Exercise instructions:
Reproduce the entries verbatim, starting with the line that contains "Cookies Settings [Cookies" and continuing through the end of the entries, including both ends. Omit the pictures from your answer.

Entries for locating displayed items:
####

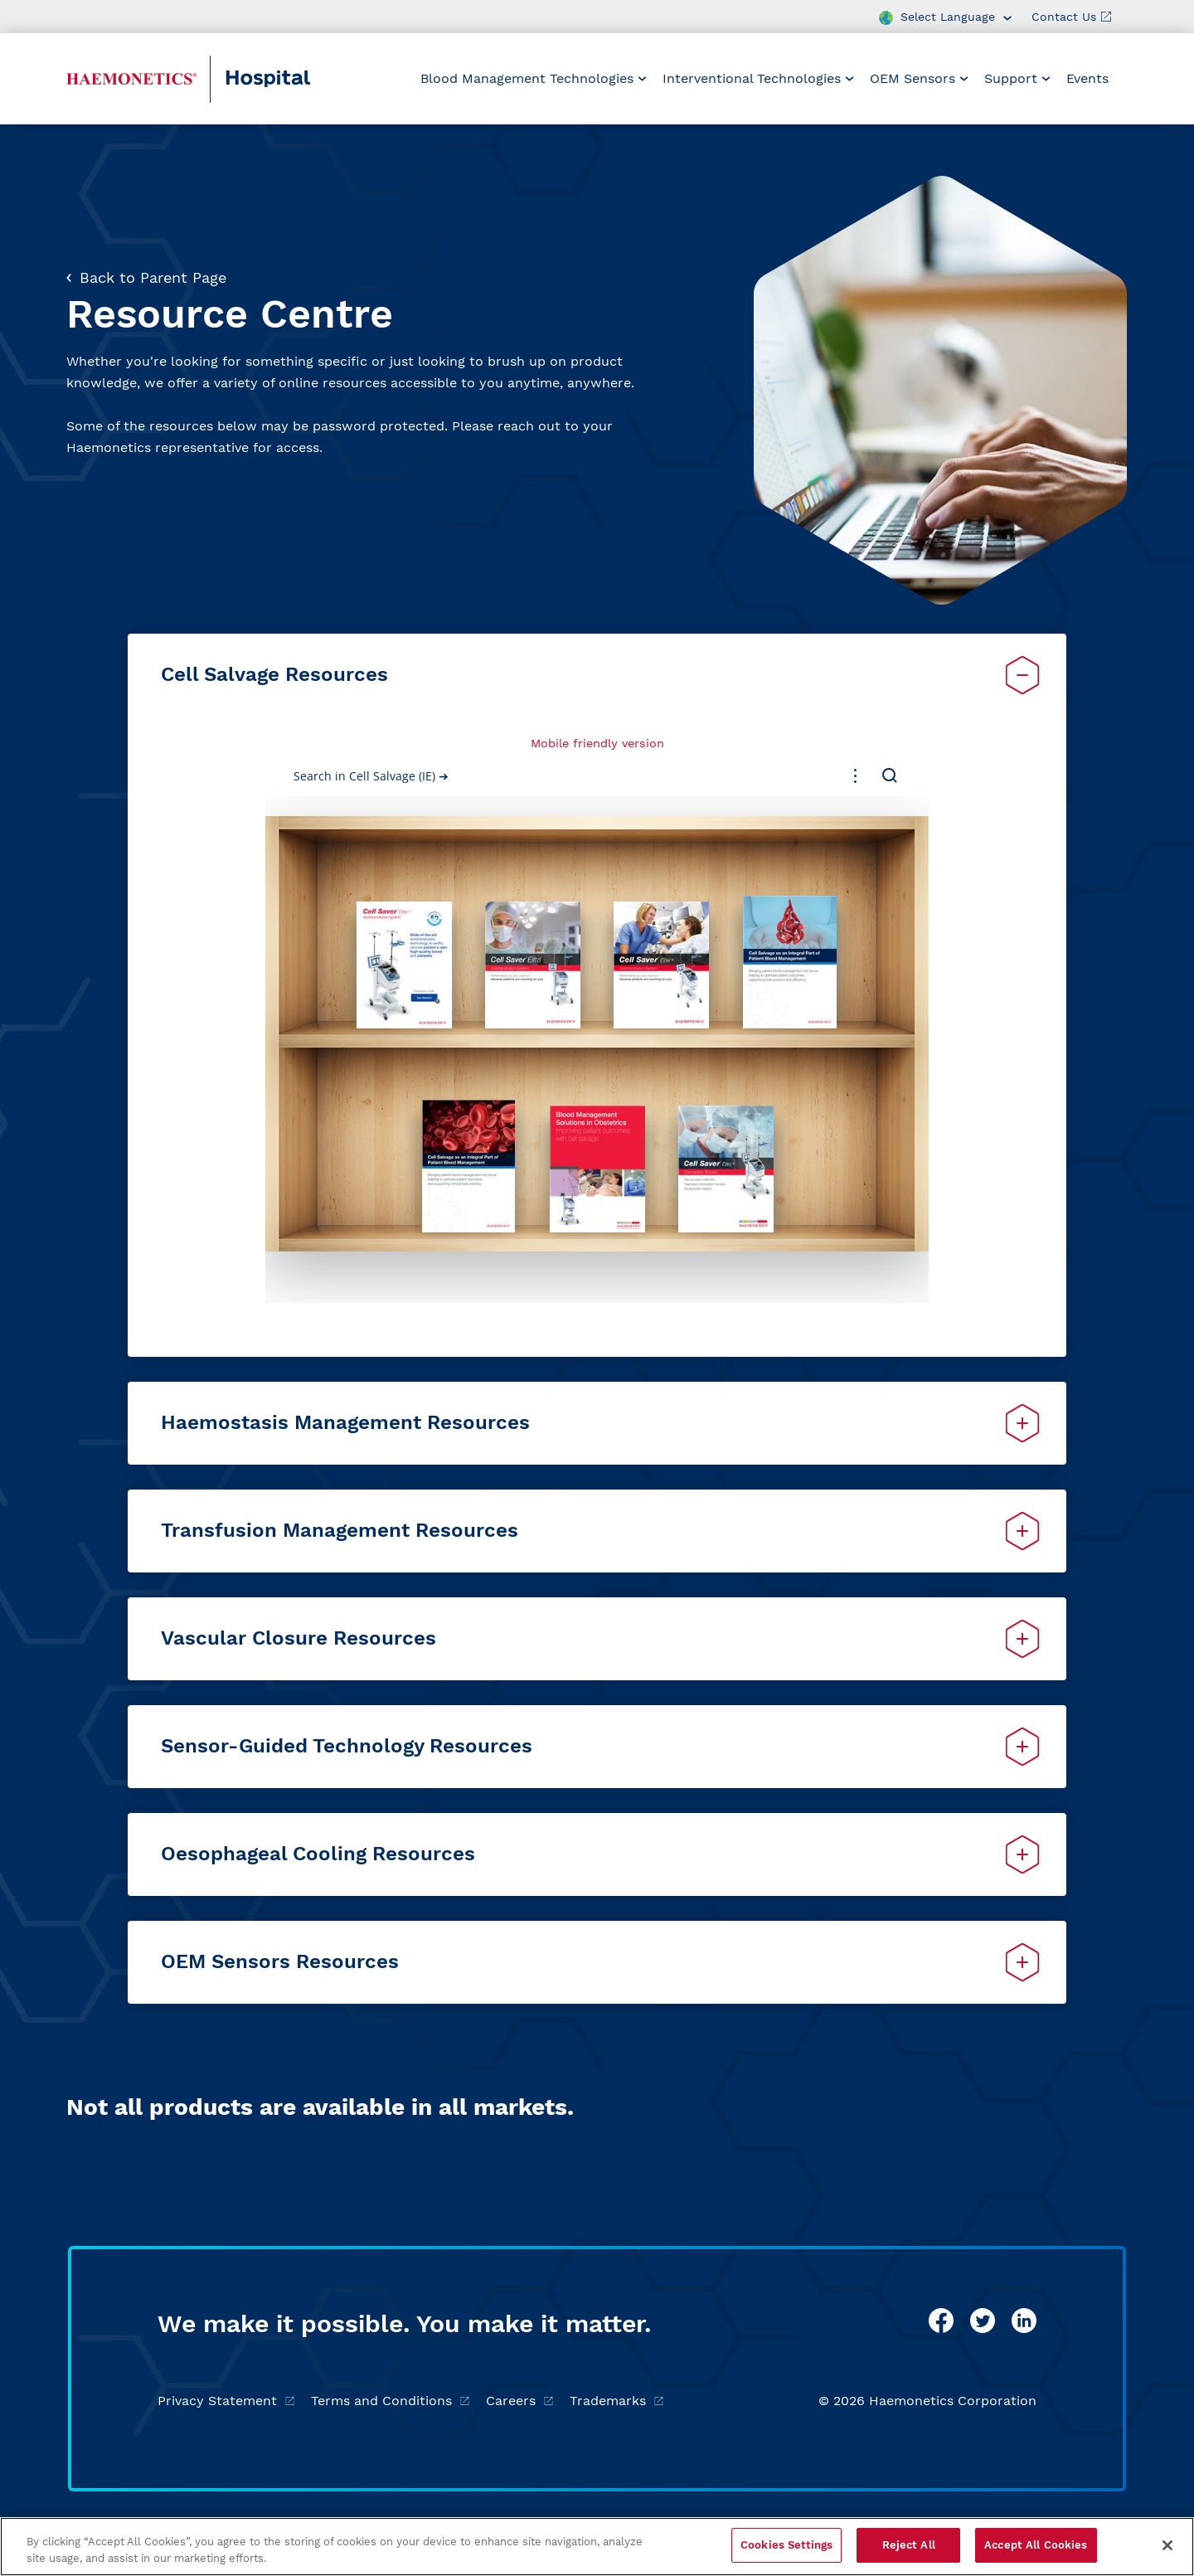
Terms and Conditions (390, 2400)
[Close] (1167, 2545)
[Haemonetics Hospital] (131, 78)
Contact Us (1071, 16)
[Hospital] (304, 79)
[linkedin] (1024, 2320)
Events (1087, 78)
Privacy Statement (226, 2400)
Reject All (908, 2545)
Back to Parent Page (146, 277)
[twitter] (982, 2320)
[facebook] (941, 2320)
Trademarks (616, 2400)
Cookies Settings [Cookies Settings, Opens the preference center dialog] (786, 2545)
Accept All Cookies (1035, 2545)
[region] (597, 2546)
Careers (519, 2400)
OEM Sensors (919, 78)
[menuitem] (533, 79)
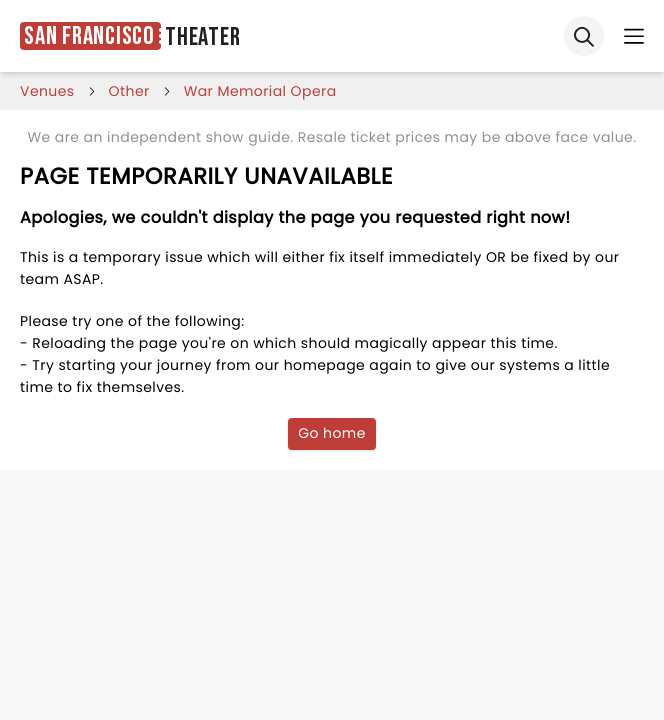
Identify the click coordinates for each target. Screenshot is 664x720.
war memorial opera (260, 91)
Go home (332, 433)
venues (47, 91)
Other (129, 91)
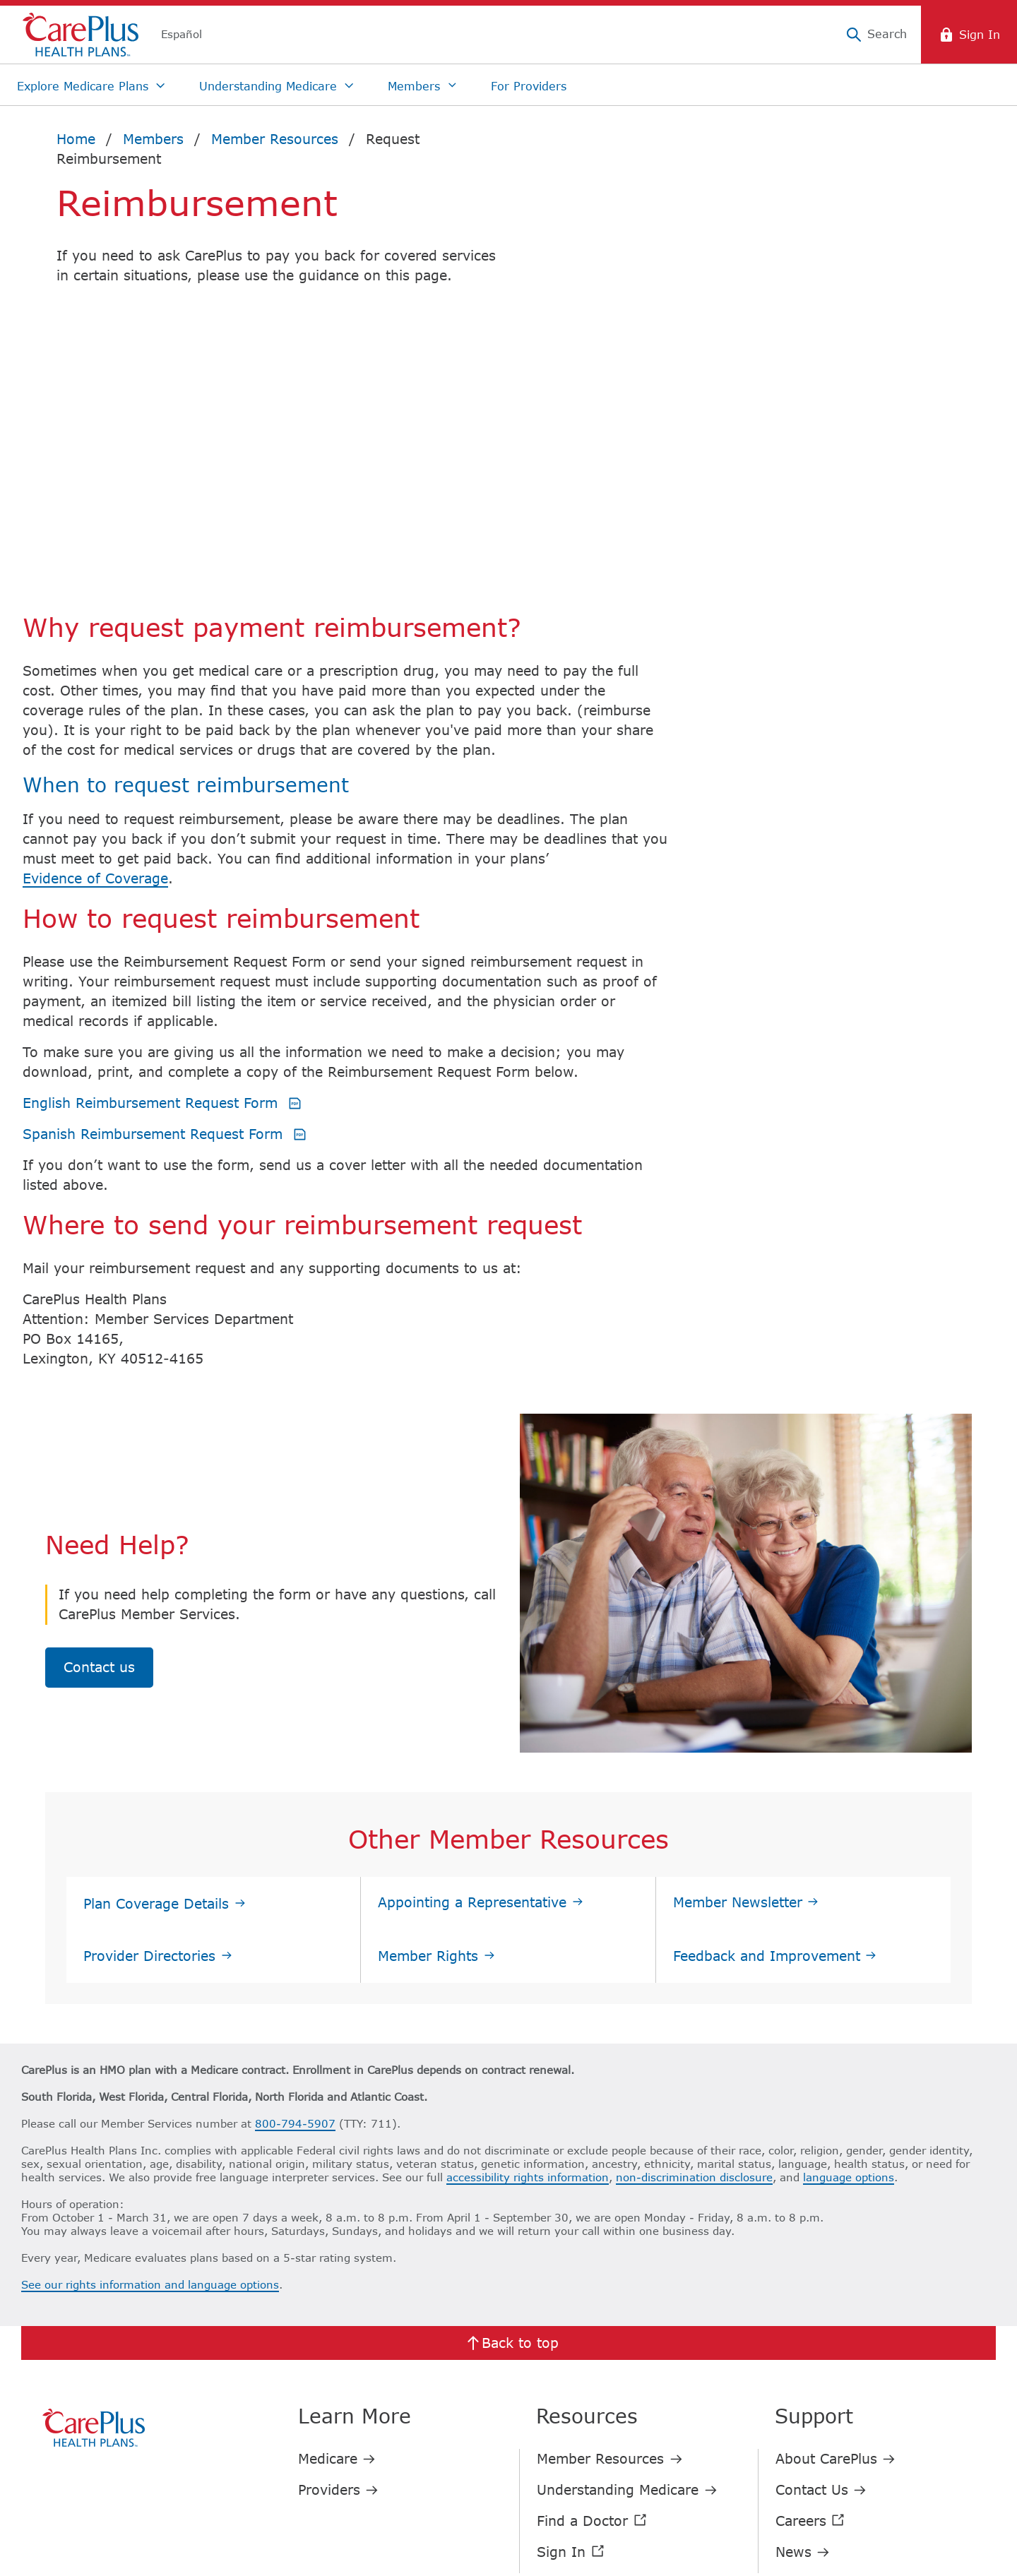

####

Finished answer:
Cookies Settings [Cookies Settings, Opens the preference center dialog] (786, 2545)
Accept All Cookies (1035, 2545)
[region] (597, 2546)
Careers (519, 2400)
OEM Sensors (919, 78)
[menuitem] (533, 79)
Identify the click coordinates for each target. Screenshot is 664x720.
war memorial opera (260, 91)
Go home (332, 433)
venues (47, 91)
Other (129, 91)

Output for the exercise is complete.